MY DEAR SISTER: The Price of Wales created a good deal of excitement here on Monday last. The plain was thronged with people eager to get a glimpse of the future King of England. We were drawn up in line in front of barracks to receive the prince. He and his suite were mounted and preceded by a platoon of dragoons as escort. As he came galloping along the line we came to “present arms.” I never experience such queer feelings before, and, had I not been under military discipline, I believe my enthusiasm would have given vent to itself in cheers. The crowd was wild, but was doubtless somewhat restrained by the example of the corps. After the review, the officers of my class were introduced to his Royal Highness. I can now say that my rustic hand has grasped the hand of royalty. He has a kind and very pleasant countenance, and he will probably make a good if not a brilliant sovereign. The members of his suite are perfect gentlemen, (General Bruce, Duke of Newcastle, Dr. Ackland, and others). They came into the engineering-rooms and I had quite an interesting conversation with them. They spoke pure English.
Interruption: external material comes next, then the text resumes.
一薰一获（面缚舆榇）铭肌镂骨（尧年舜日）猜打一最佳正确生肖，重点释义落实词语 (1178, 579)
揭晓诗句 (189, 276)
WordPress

We rode before them in the riding-hall with saddles, and then with blankets. One cadet was thrown almost off his horse, but he regained his seat with such skill and address as to make the prince clap his hands. After the ride, the prince expressed his admiration of our horsemanship to the officer in command. . . .
Bishop McIlvaine, of Ohio, preached us a sermon last Sunday. He was chaplain here thirty years ago, and during his ministry a great revival took place. He attended our prayer-meeting and commenced to relate his experience here, but, unfortunately, his interesting narrative was interrupted by the “call to quarters.” West Point was then a hot-bed of infidelity, but he rooted it out, and his influence is felt to this day. I was introduced to him, and he gave me a warm invitation to visit him at Cincinnati next year. Please give me credit for not saying anything about my studies in this letter.